Cuando el valor de lo ruso residía en la austeridad como parte también de un simulacro, la mujer de Gorbachov fue ampliamente denostada no solamente por el pueblo sino dentro de propio apparatchick por vestir a la moda. La truncada idea de Gorbachov de un socialismo con oferta y demanda, que sin embargo China sí ha sabido integrar a su manera, fue uno de los motores que destruirían la URSS. El otro fue paradójicamente la glásnost, transparencia.

En 1998, a menos de diez años desde que Rusia abrazase el capitalismo, Helena Goscilo resumía esta idea en S(t)imulating Chic: The Aestheticization of Post-Soviet Russia. En ese año el ruso gastaba de media más dinero en perfume y maquillaje que en desodorante.

Esta fascinación kitsch por el lujo y la ambición se ve muy representada en la figura de Lotta Volkova, a quien Vogue nombró recientemente como una de las estilistas más influyente del mundo. En su Instagram puedes observar su vocación trash, su voluntad por el contraste y sus maravillosos #aboutlastnight donde retrata el glamour y la decadencia desde dentro del aparataje de la industria de la alta costura.

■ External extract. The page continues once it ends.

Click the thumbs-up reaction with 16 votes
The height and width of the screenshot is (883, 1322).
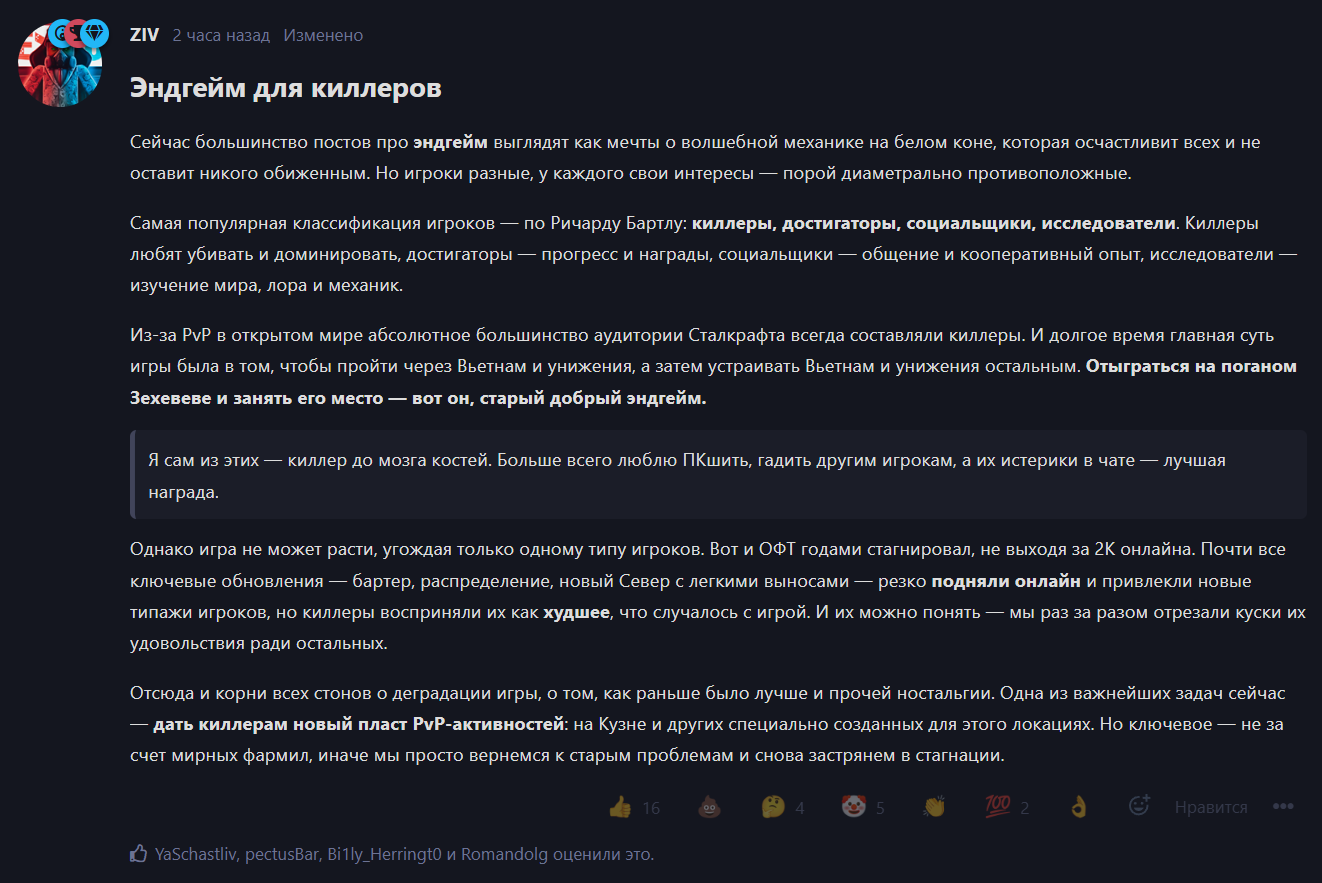[634, 807]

Opulencia como modo de vida tras setenta años de frugalidad. En esta esquizofrenia negacionista del pasado, hay muchos aspectos contradictorios.
Por poner solo un ejemplo: en el documental de la BBC Trippin’ with Zhirinowsky, realizado por Paweł Pawlikowski en 1995, el principal opositor de Boris Yeltsin daba mítines sobre la necesidad de un trabajo para todos los rusos mientras surcaba el río Volga en su yate privado.

Lumpen
nombre masculino
1.
Grupo social urbano formado por los individuos socialmente marginados, como indigentes, mendigos, etc.

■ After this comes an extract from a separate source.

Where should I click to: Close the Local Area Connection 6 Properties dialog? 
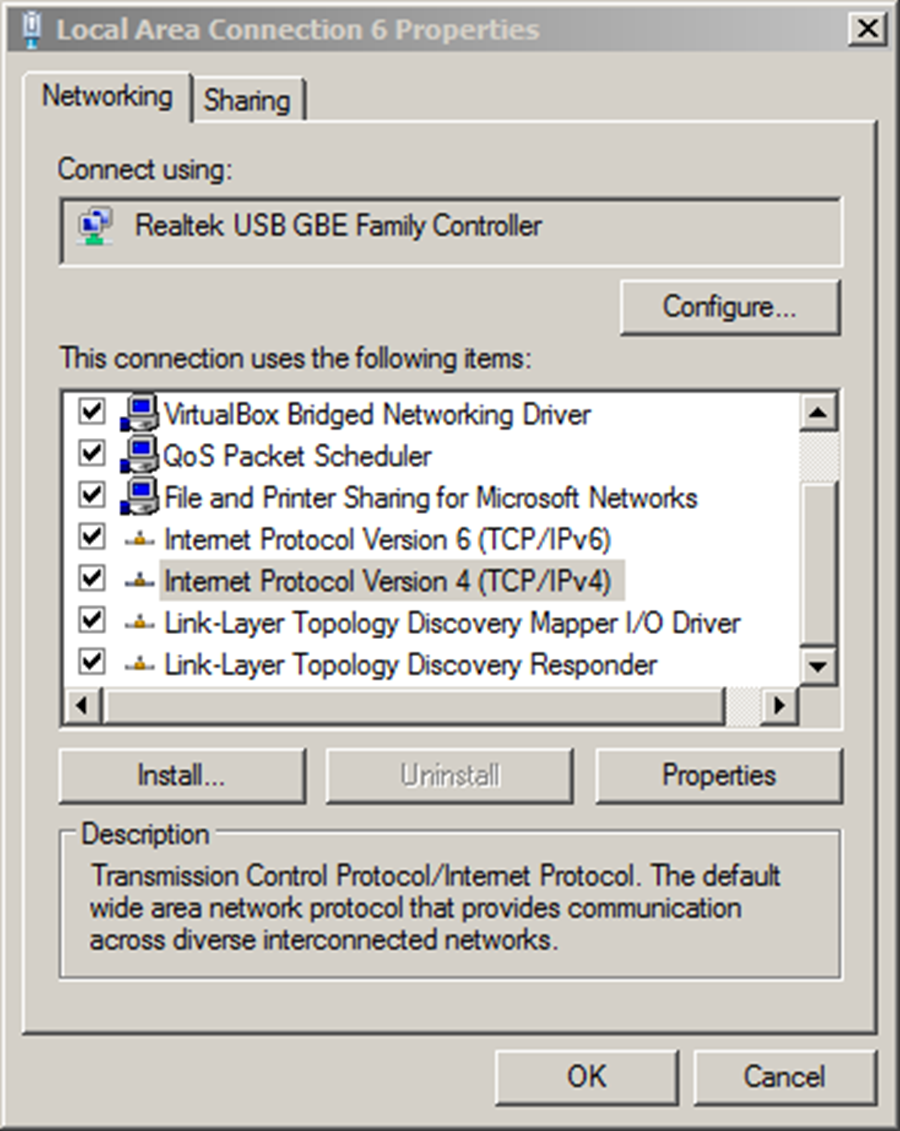coord(864,30)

Vsevolod “Sever” Cherepanov forma parte del roster de esta agencia de modelos y ha desfilado para Gosha Rubchinskiy y Walter Van Beirendonck, entre muchos otros. Este bully afeminado transforma la imagen del joven ruso de extrarradio con camiseta de tirantes y cadenas. O la utiliza para decir algo distinto. Dentro de esta fractura social ahora es el lumpen quien quiere su parte del pastel vendiendo su propia imagen de lumpen. ¿O acaso estamos viviendo una estetización de la pobreza? En cualquier caso, no es casualidad que la marca personal de ropa fundada por Sever se llame RUSSIAN MAFIA NEW WORLD ORDER.

Serp i Molot

La hoz y el martillo se convierten en otra marca, las botas se transforman en pantalones, el logotipo del socialista Bernie Sanders es ahora inspiración para Balenciaga, los caracteres cirílicos han adquirido un valor estético similar al de los kanjis en la cultura occidental. Signos de comunicación transformados es vacuos símbolos de contemporaneidad.

En este simulacro hipermoderno, incluso la falsificación es llevada a pasarela. Gucci realizó un triple salto mortal y se apropió incluso de las falsificaciones de su propia marca que corrían por el mercado e hizo versiones de alta costura. Entramos en los límites de lo real. Ya nadie sabe qué es falso y qué es auténtico, si se estetiza la pobreza o se subvierten las normas de clase, si la hoz y el martillo siguen siendo un símbolo impregnante. Pero la verdadera pregunta es, ¿acaso importa?